One thing I'd be curious about: have you considered recording parent/child relationships between events? As agents become multi-agent systems or start spawning parallel tool calls, reconstructing causality becomes harder than identifying individual failures. A simple event graph could make the DuckDB queries even more powerful without adding much complexity.
The bigger lesson here is that cost overruns and hallucinations are often symptoms, not root causes. Once you can reconstruct the execution path, the conversation shifts from "the model did something weird" to "this exact decision chain produced this outcome." That is a much more useful place to debug from.
Thanks, Jordan. I think you captured the core idea perfectly. The goal was to stop treating failures as isolated outputs and start treating them as outcomes of a traceable execution path.

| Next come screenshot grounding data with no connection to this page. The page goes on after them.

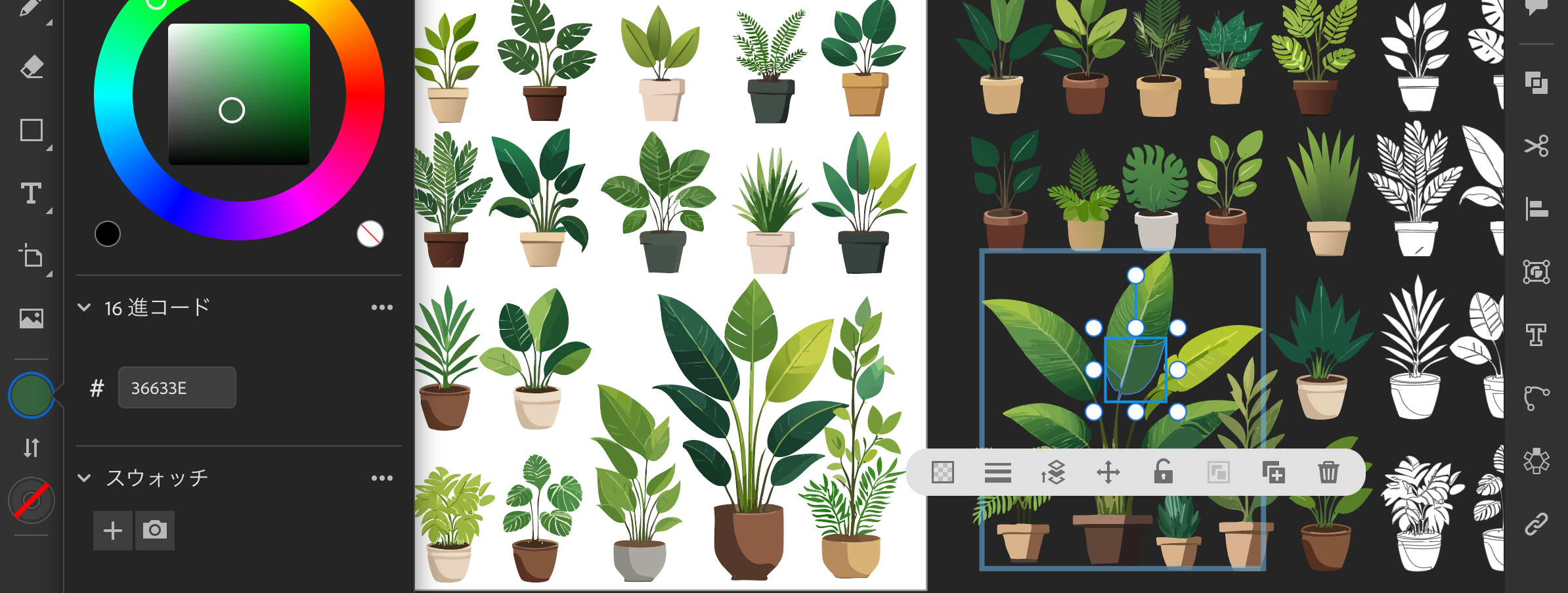Open stacking order menu in floating bar
The image size is (1568, 593).
point(1053,472)
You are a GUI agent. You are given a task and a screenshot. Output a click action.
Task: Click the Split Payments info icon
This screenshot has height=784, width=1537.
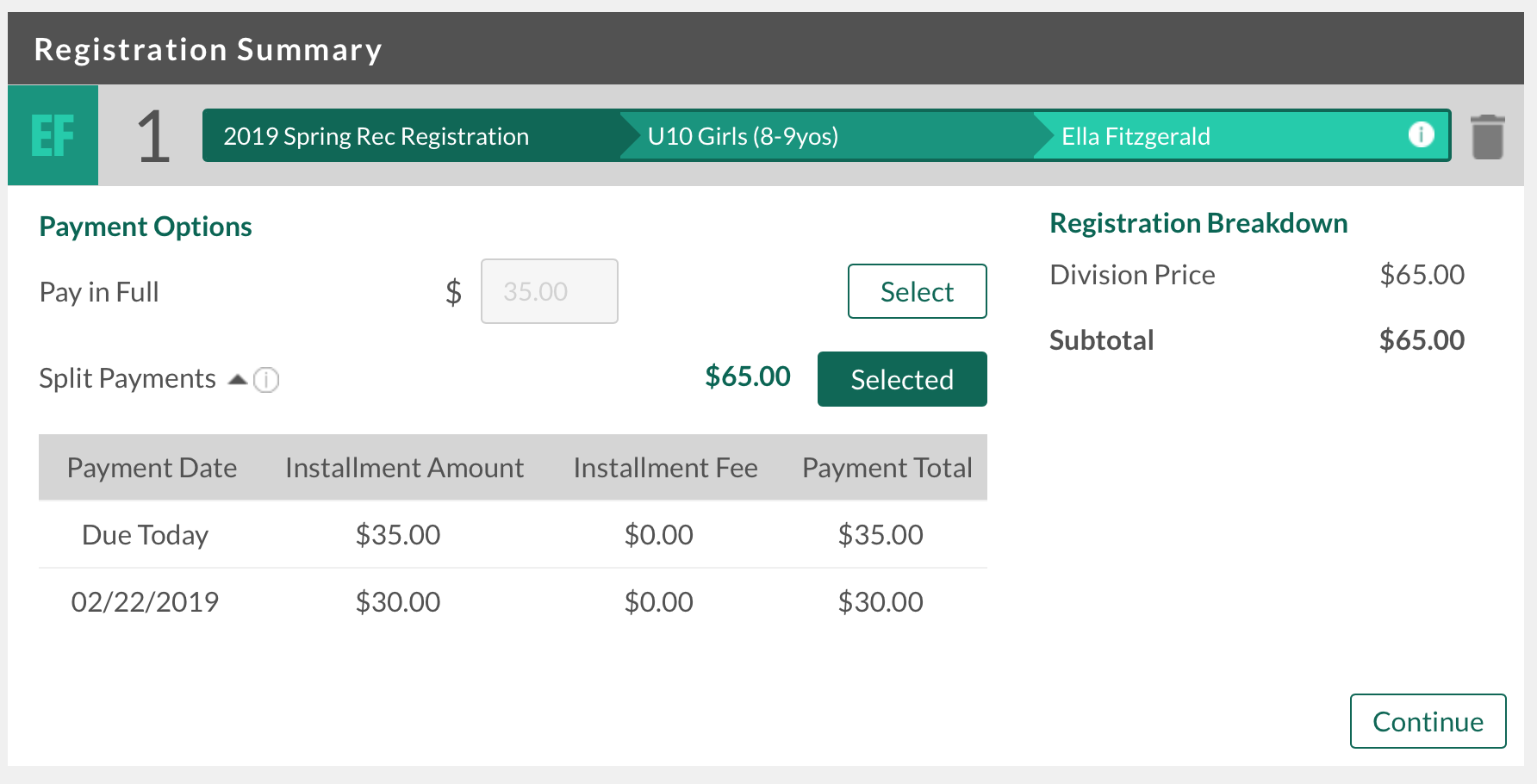coord(266,380)
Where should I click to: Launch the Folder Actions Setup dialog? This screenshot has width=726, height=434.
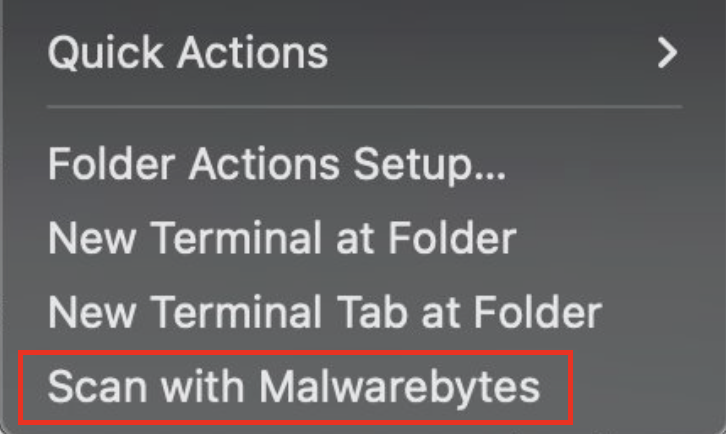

I also like your point about parent/child relationships. The current version is intentionally simple, but event lineage becomes much more important once you introduce parallel tools or multiple agents. That's definitely an interesting direction for extending the black box without losing its lightweight nature.
And I completely agree with the last point. In many cases, the bad output is just the final symptom. The real value comes from being able to trace back and find the exact decision that set the run on the wrong path.
The biggest win is not the 71 lines, it is the shift from postmortem guessing to a queryable execution record. Once every tool call, guard check, and failure is encoded as an event, debugging stops being “the model probably drifted” and becomes a concrete investigation into where the chain broke. I also like that you kept it local and lightweight instead of reaching for a heavy observability stack. That makes the pattern much easier to adopt in real projects, especially for agents where the expensive part is usually not the bug itself, but the time spent reconstructing the path that led to it.
Exactly. The goal wasn't really the 71 lines, it was making the run inspectable. Once the execution becomes queryable, debugging shifts from theories to evidence.
I also wanted something lightweight enough that people could adopt without adding another platform to their stack. Thanks for the thoughtful insight.
Interesting angle here is that this feels less like logging and more like observability for agents. Most people inspect the final output when something breaks, but the real issue is often hidden in tool selection, retries, or context flow. Using DuckDB to query failures makes debugging feel much more structured. Curious if you’ve experimented with tracking the “reason” behind tool choices too, because wrong decisions can be harder to catch than obvious crashes.
That's exactly how I see it too. A lot of agent failures don't show up as crashes, they show up as reasonable-looking decisions that were based on the wrong context or tool choice.
I haven't experimented much with recording the reasoning behind tool selection yet, but I think that's a really interesting direction. In many cases, understanding why a tool was chosen could be more valuable than knowing that it failed.